(Target pointing data)
* * * *

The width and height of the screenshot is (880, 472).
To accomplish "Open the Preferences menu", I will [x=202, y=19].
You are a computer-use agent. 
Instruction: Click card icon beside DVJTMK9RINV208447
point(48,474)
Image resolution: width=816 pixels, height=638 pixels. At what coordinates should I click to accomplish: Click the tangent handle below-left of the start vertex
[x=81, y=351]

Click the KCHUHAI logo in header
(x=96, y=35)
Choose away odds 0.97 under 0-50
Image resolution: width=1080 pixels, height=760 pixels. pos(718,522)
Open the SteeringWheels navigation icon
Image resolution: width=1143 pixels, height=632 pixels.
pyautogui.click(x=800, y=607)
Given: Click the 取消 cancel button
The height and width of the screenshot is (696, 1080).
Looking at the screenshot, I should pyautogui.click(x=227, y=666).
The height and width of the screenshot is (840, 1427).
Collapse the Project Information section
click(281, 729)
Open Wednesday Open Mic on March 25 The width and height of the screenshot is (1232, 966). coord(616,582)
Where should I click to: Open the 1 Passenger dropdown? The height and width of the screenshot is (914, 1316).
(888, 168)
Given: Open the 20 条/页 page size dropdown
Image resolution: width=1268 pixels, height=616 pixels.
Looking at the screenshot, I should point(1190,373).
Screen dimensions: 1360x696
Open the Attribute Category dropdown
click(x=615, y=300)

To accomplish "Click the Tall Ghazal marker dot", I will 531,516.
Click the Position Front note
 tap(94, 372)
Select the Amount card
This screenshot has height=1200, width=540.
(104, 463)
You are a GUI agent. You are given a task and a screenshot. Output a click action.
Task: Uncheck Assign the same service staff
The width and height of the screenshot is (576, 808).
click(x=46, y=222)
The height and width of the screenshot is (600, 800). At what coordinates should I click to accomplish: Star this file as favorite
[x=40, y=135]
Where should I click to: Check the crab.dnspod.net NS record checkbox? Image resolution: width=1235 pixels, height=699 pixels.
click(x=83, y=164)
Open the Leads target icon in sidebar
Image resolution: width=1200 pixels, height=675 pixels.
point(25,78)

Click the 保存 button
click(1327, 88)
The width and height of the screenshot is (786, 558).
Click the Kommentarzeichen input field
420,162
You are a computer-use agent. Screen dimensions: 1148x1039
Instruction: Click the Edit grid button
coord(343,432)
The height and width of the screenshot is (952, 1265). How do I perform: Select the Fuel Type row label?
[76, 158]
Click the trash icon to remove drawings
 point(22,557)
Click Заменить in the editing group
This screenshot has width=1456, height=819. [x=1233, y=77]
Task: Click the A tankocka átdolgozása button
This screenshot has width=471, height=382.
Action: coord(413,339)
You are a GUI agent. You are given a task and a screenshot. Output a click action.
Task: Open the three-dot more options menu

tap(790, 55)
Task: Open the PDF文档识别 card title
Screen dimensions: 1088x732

* * * *

**What the task asks**
Please print all of the material above again, word for word and line for line.

**Result for this task**
The width and height of the screenshot is (880, 472).
To accomplish "Open the Preferences menu", I will [x=202, y=19].
You are a computer-use agent. 
Instruction: Click card icon beside DVJTMK9RINV208447
point(48,474)
Image resolution: width=816 pixels, height=638 pixels. At what coordinates should I click to accomplish: Click the tangent handle below-left of the start vertex
[x=81, y=351]

Click the KCHUHAI logo in header
(x=96, y=35)
Choose away odds 0.97 under 0-50
Image resolution: width=1080 pixels, height=760 pixels. pos(718,522)
Open the SteeringWheels navigation icon
Image resolution: width=1143 pixels, height=632 pixels.
pyautogui.click(x=800, y=607)
Given: Click the 取消 cancel button
The height and width of the screenshot is (696, 1080).
Looking at the screenshot, I should pyautogui.click(x=227, y=666).
The height and width of the screenshot is (840, 1427).
Collapse the Project Information section
click(281, 729)
Open Wednesday Open Mic on March 25 The width and height of the screenshot is (1232, 966). coord(616,582)
Where should I click to: Open the 1 Passenger dropdown? The height and width of the screenshot is (914, 1316).
(888, 168)
Given: Open the 20 条/页 page size dropdown
Image resolution: width=1268 pixels, height=616 pixels.
Looking at the screenshot, I should point(1190,373).
Screen dimensions: 1360x696
Open the Attribute Category dropdown
click(x=615, y=300)

To accomplish "Click the Tall Ghazal marker dot", I will 531,516.
Click the Position Front note
 tap(94, 372)
Select the Amount card
This screenshot has height=1200, width=540.
(104, 463)
You are a GUI agent. You are given a task and a screenshot. Output a click action.
Task: Uncheck Assign the same service staff
The width and height of the screenshot is (576, 808).
click(x=46, y=222)
The height and width of the screenshot is (600, 800). At what coordinates should I click to accomplish: Star this file as favorite
[x=40, y=135]
Where should I click to: Check the crab.dnspod.net NS record checkbox? Image resolution: width=1235 pixels, height=699 pixels.
click(x=83, y=164)
Open the Leads target icon in sidebar
Image resolution: width=1200 pixels, height=675 pixels.
point(25,78)

Click the 保存 button
click(1327, 88)
The width and height of the screenshot is (786, 558).
Click the Kommentarzeichen input field
420,162
You are a computer-use agent. Screen dimensions: 1148x1039
Instruction: Click the Edit grid button
coord(343,432)
The height and width of the screenshot is (952, 1265). How do I perform: Select the Fuel Type row label?
[76, 158]
Click the trash icon to remove drawings
 point(22,557)
Click Заменить in the editing group
This screenshot has width=1456, height=819. [x=1233, y=77]
Task: Click the A tankocka átdolgozása button
This screenshot has width=471, height=382.
Action: coord(413,339)
You are a GUI agent. You are given a task and a screenshot. Output a click action.
Task: Open the three-dot more options menu

tap(790, 55)
Task: Open the PDF文档识别 card title
Screen dimensions: 1088x732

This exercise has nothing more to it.